Here’s how the Lakeland Ledger described the encounter:

“At Publix’s main gates, the farmworkers who rode from Immokalee were met by a Publix representative who declined to give his name. He offered to pass along their message to Crenshaw, but they were not getting in.

That didn’t satisfy the coalition’s members. The group and the Publix worker went back and forth for a few minutes until the representative said he appreciated what they were doing and asked them to leave the company’s property.

Shannon Patten, a Publix spokeswoman, said Crenshaw wouldn’t meet with the group.”


Oscar Otzoy, however, wasn’t satisfied. He had ridden 200 miles to speak to Publix about the urgent need for change for Florida’s farmworkers, and he wasn’t going to leave without having a genuine, human, face-to-face discussion. He was determined to break through the wall of disingenuous public relations courtesy, and Tampa’s radio station WMNF was there to capture the moment. You can listen to that stirring bit of audio here.

Here’s the exchange:

Publix representative: “Our company’s position is on the website. Put it in the price, and we’ll be happy to support that… otherwise, we’re going to ask that we go ahead and end this conversation.”

Oscar: “It is in the price”

Publix representative: “Thank you.”

Oscar: “We want you to do the right thing. Until now, your company has ignored our poverty wages and bad conditions, including the slavery that you refuse to recognize exists here in Florida.”

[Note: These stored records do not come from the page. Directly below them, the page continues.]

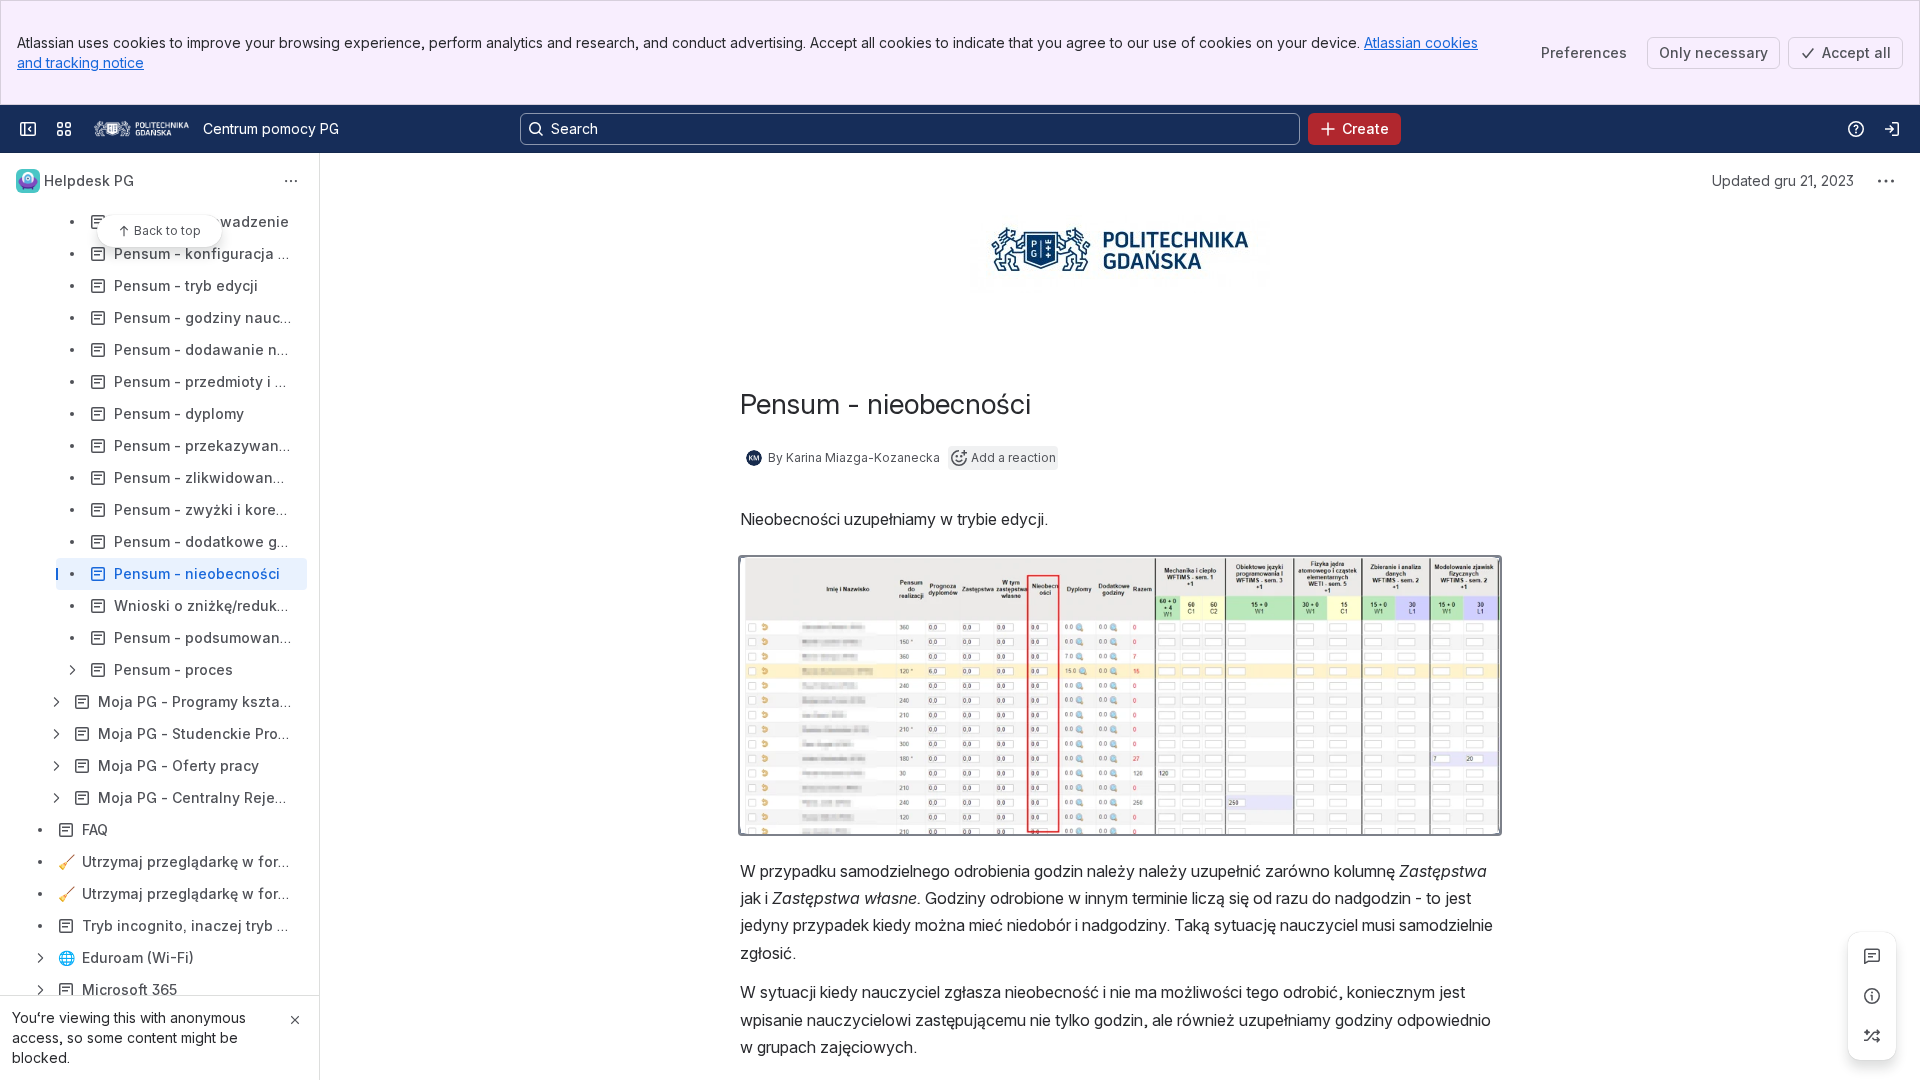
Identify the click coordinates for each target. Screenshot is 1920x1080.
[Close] (295, 1020)
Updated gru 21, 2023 (1783, 180)
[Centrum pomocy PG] (141, 129)
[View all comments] (1872, 956)
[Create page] (1872, 1036)
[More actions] (291, 181)
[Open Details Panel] (1872, 996)
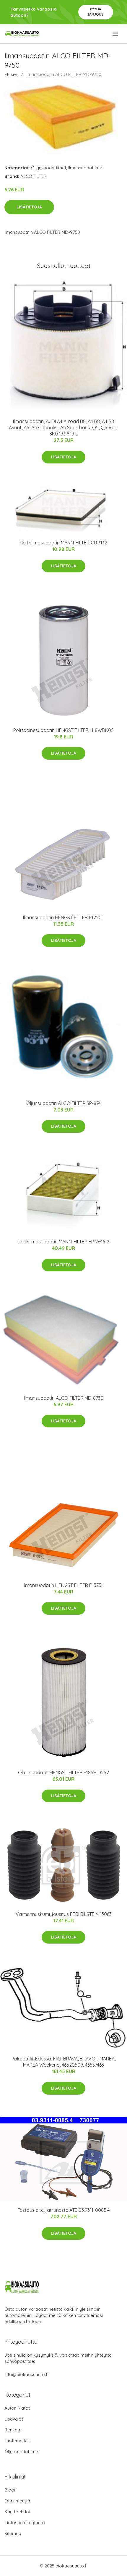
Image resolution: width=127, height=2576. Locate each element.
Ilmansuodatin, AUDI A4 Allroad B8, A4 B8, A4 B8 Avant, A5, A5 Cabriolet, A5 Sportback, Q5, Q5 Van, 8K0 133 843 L (63, 427)
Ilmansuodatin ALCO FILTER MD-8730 (63, 1398)
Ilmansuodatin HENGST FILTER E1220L (63, 917)
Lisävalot (13, 2419)
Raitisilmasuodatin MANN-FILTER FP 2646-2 (63, 1242)
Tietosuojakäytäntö (24, 2522)
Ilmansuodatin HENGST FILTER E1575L (63, 1585)
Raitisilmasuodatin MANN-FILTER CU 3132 (63, 543)
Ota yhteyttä (17, 2501)
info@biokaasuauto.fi (26, 2374)
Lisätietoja (29, 207)
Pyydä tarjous (95, 11)
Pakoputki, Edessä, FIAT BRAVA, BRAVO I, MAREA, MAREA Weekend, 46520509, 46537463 (63, 2062)
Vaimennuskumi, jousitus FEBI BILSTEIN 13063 (64, 1914)
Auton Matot (17, 2408)
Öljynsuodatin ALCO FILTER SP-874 (63, 1103)
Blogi (9, 2490)
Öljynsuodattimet (48, 167)
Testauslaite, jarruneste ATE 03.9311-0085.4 (64, 2210)
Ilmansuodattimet (86, 167)
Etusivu (11, 74)
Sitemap (12, 2533)
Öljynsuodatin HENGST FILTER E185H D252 (63, 1772)
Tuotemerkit (16, 2441)
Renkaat (13, 2430)
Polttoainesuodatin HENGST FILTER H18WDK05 (63, 730)
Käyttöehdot (17, 2511)
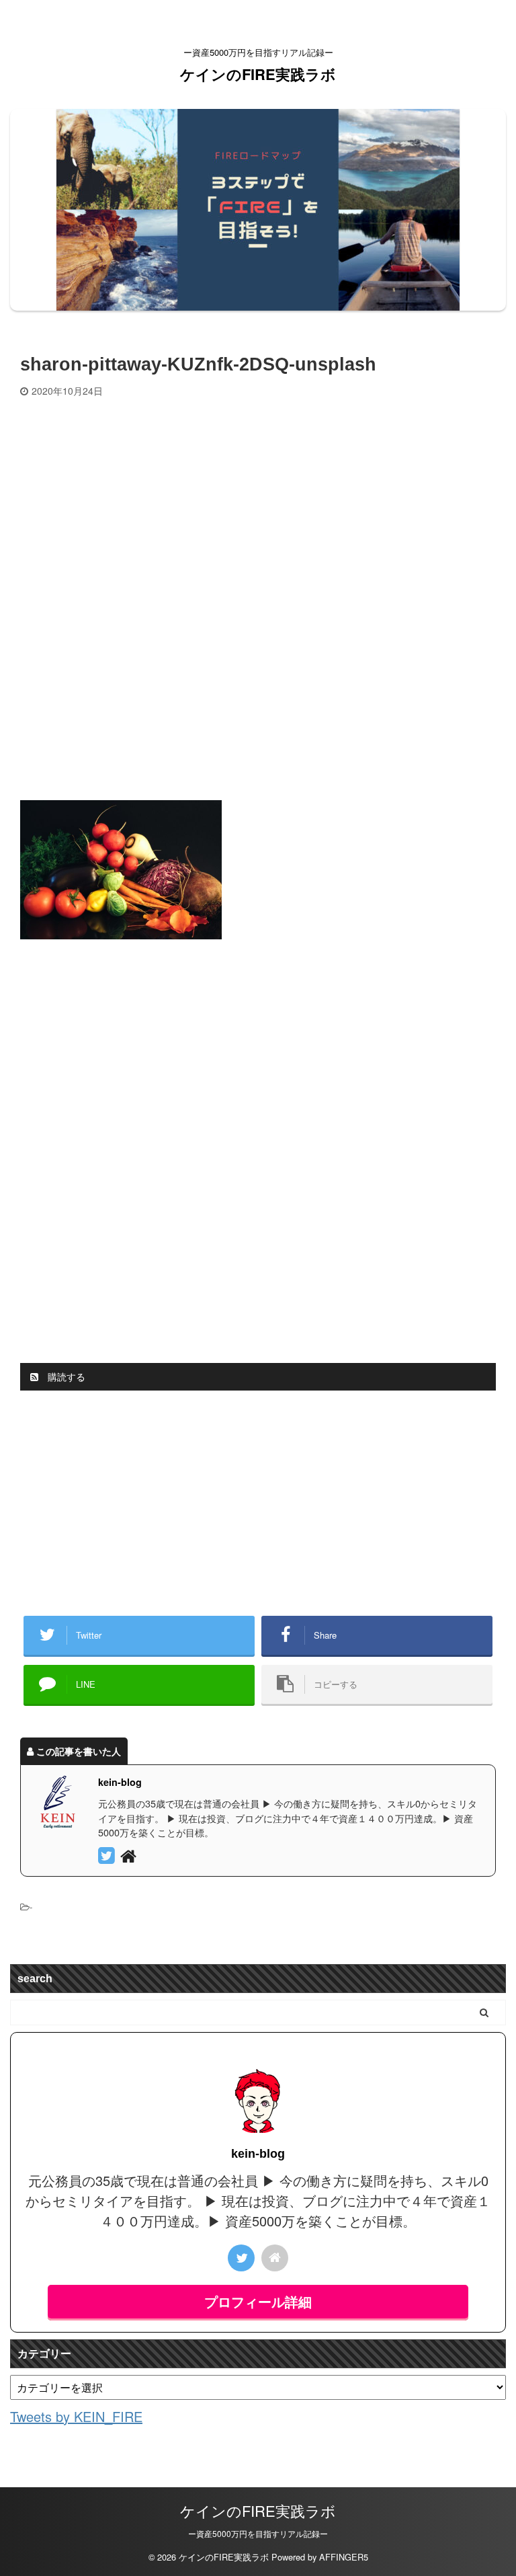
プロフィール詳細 (258, 2301)
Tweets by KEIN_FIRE (76, 2416)
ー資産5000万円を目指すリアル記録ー (258, 2533)
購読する (65, 1376)
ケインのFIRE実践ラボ (258, 74)
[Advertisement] (258, 497)
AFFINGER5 (343, 2556)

Oscar: “Nine major corporations are supporting this agreement. Why would Publix not?”

“We have come 200 miles to ask to talk with Mr. Crenshaw, and now you’re rejecting us. Only by sitting at the table together can we get you to understand that the penny-per-pound and the code are functioning in exactly the same way as the fair trade coffee your company supports functions.”

Publix representative: “Thank you. I appreciate that. If you have something to pass along, I’ll be happy to take it. Otherwise, we’ll go ahead and we’ll wrap it up for today.”

Back at the rally, the Reverend Allison Farnum of the Unitarian Universalist Church of Ft. Myers did a valiant job leading the crowd in uplifting hymns and protest songs while they awaited word from the meeting across the way.

But finally, when the delegation returned and shared the news of Mr. Crenshaw’s refusal to meet, the disappointment could not be contained. Here, Brian McLaren, a new Southwest Florida resident who has brought an exciting new energy to the Campaign for Fair Food (including helping lead the first pray-in back in August in a Naples Publix store), leads the crowd in a call and response in which he listed the many ways in which Publix has disappointed its customers with its response to the Campaign for Fair Food.

Finally, the rally ended, and the intrepid bike tour crew posed for one more photograph to commemorate their unforgettable trek.

Then, with everything packed away in a caravan of cars and vans and all the participants at the rally ready to return home and continue the fight for Fair Food, only one thing remained behind as a reminder of their visit there that day — handfuls of pine needles, drifting slowly toward Publix headquarters on the far side of the lake, a symbol of the workers’ and their allies’ unsinkable hope that one day Publix will recognize the dignity of the farmworkers who harvest our food and make its business, and its record profits, possible.